It's rare for a story to follow the perspective of a villain. Most times in literature, film, or entertainment in general - the stories follow the good guy, the hero, and the villains are there to battle them in some way for one installment (before losing and never being heard from again). However, in Patricia Highsmith's The Talented Mr. Ripley, the protagonist is the bad guy, which might contribute to why it has become such a beloved and popular book series since its publication in the mid-1950s.
The property has had a number of translations onto the big screen throughout the years, with the two most notable being Rene Clement's 1960 film, Purple Noon, and 1999's The Talented Mr. Ripley directed by Anthony Minghella (with Matt Damon in the title role). Both movies followed the beginning of Ripley's endeavours as he deconstructs the life of a man named Greenleaf (played by Jude Law and Maurice Ronet), but it looks like audiences might be in store for more of Ripley's adventures in the near future.
THR is reporting that Television 360, Endemol Shine Studios, and book publisher Diogenes are currently working on a new adaptation of Highsmith's beloved book series - this time, for television. Guymon Casady (Game of Thrones), Ben Forkner (Good People), and Phillip Keel will serve as executive producers of the series, with Endemol's Jeremy Gold overseeing the project. It seems the producers will be looking to attach a writer, director, and major actor for the series though, before shopping it to premium cable networks or streaming services. The series is said to continue off from the story told in Purple Noon and the 1999 film.
Highsmith wrote five novels throughout four decades focusing on Tom Ripley in a series known as "the Ripliad": The Talented Mr.

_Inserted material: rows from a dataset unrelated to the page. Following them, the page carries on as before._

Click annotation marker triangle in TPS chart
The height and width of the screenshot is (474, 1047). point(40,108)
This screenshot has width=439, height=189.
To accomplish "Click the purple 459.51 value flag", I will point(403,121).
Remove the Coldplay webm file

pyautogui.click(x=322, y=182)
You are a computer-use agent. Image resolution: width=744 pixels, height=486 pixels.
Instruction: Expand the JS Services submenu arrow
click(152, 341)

Ripley, Ripley Underground, Ripley's Game, The Boy Who Followed Ripley and Ripley Under Water. Ripley is a con artist, impersonator, forger, occasional murderer, and basically amoral psychopath who lives a life of crime - with the novels following his adventures throughout the years.

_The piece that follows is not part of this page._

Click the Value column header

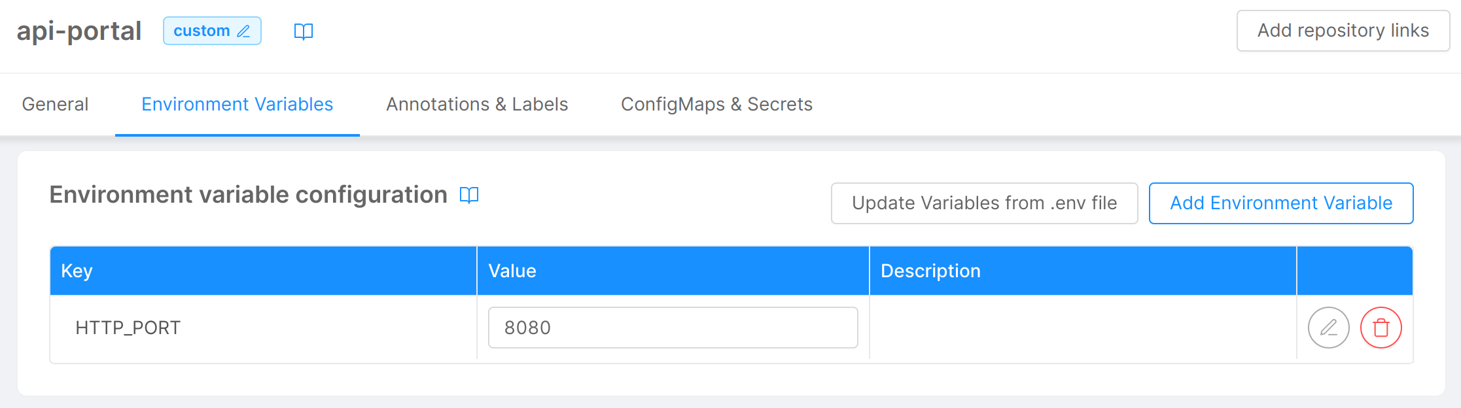(512, 270)
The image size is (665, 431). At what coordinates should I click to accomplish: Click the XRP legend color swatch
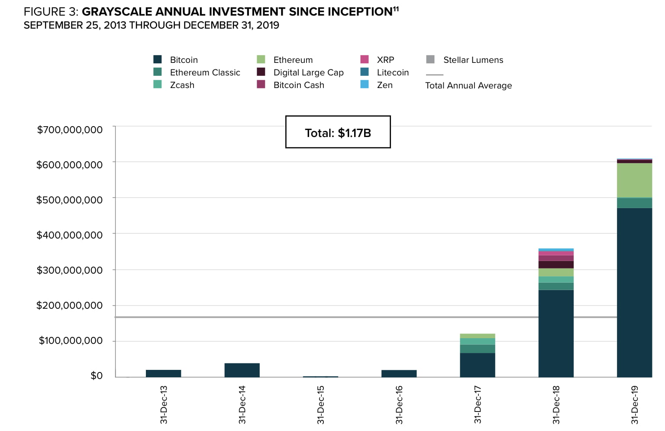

Highsmith also hinted at a strong sexual ambiguity with Ripley; that was also present throughout most of her other novels, including Strangers On a Train (later turned into the acclaimed film by Alfred Hitchcock), as well as her lesbian-romance novel, The Price of Salt. The latter was just adapted into the Rooney Mara-Cate Blanchett film, Carol, by Todd Haynes that is receiving critical acclaim coming out of this year's Cannes International Film Festival.

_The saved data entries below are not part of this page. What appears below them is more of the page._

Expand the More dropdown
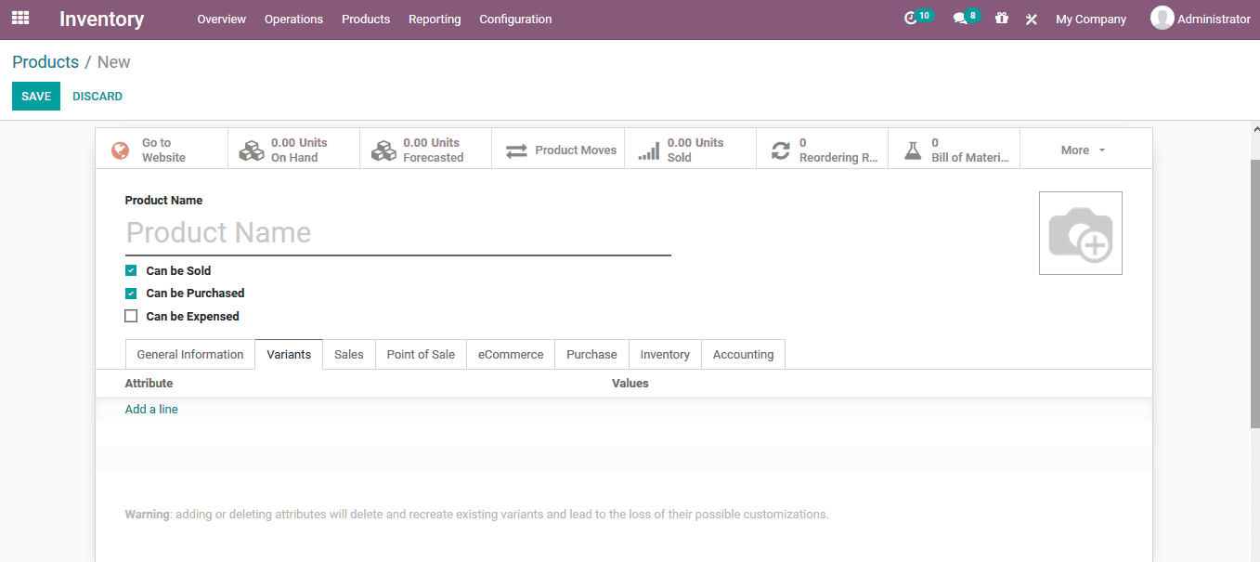(x=1084, y=150)
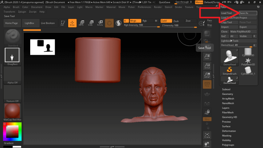This screenshot has width=263, height=148.
Task: Click the Edit mode icon
Action: 63,23
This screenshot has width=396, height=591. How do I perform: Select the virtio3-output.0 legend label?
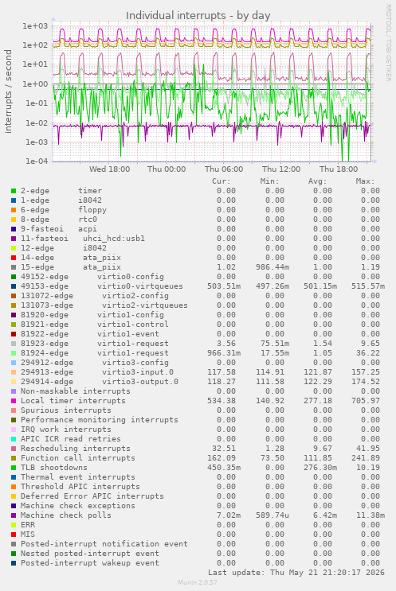click(x=139, y=382)
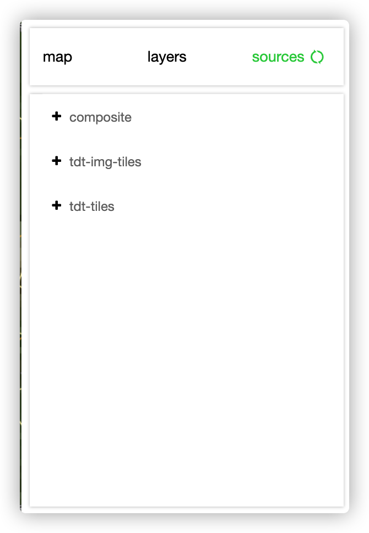The image size is (369, 533).
Task: Click the green refresh icon beside sources
Action: pos(317,57)
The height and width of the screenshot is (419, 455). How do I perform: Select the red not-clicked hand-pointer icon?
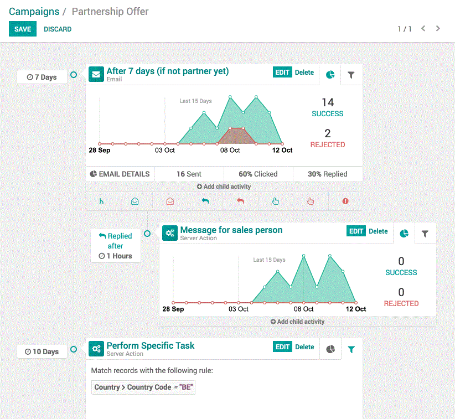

This kind of series might not have landed too well with TV audiences a decade or so ago, but with characters like Don Draper, Walter White, half the characters on Game of Thrones, Tony Soprano, and more - TV is very much living in the age of the anti-hero. Tom Ripley already sounds like a worthy addition to that list; considering the kind of psychological films already made from the property (as well as the success of other Highsmith adaptations), this certainly has a lot going for it. We'll have to wait and see if a big network like HBO (or platform like Netflix has any interest in the project, though.
The Talented Mr. Ripley is currently in development.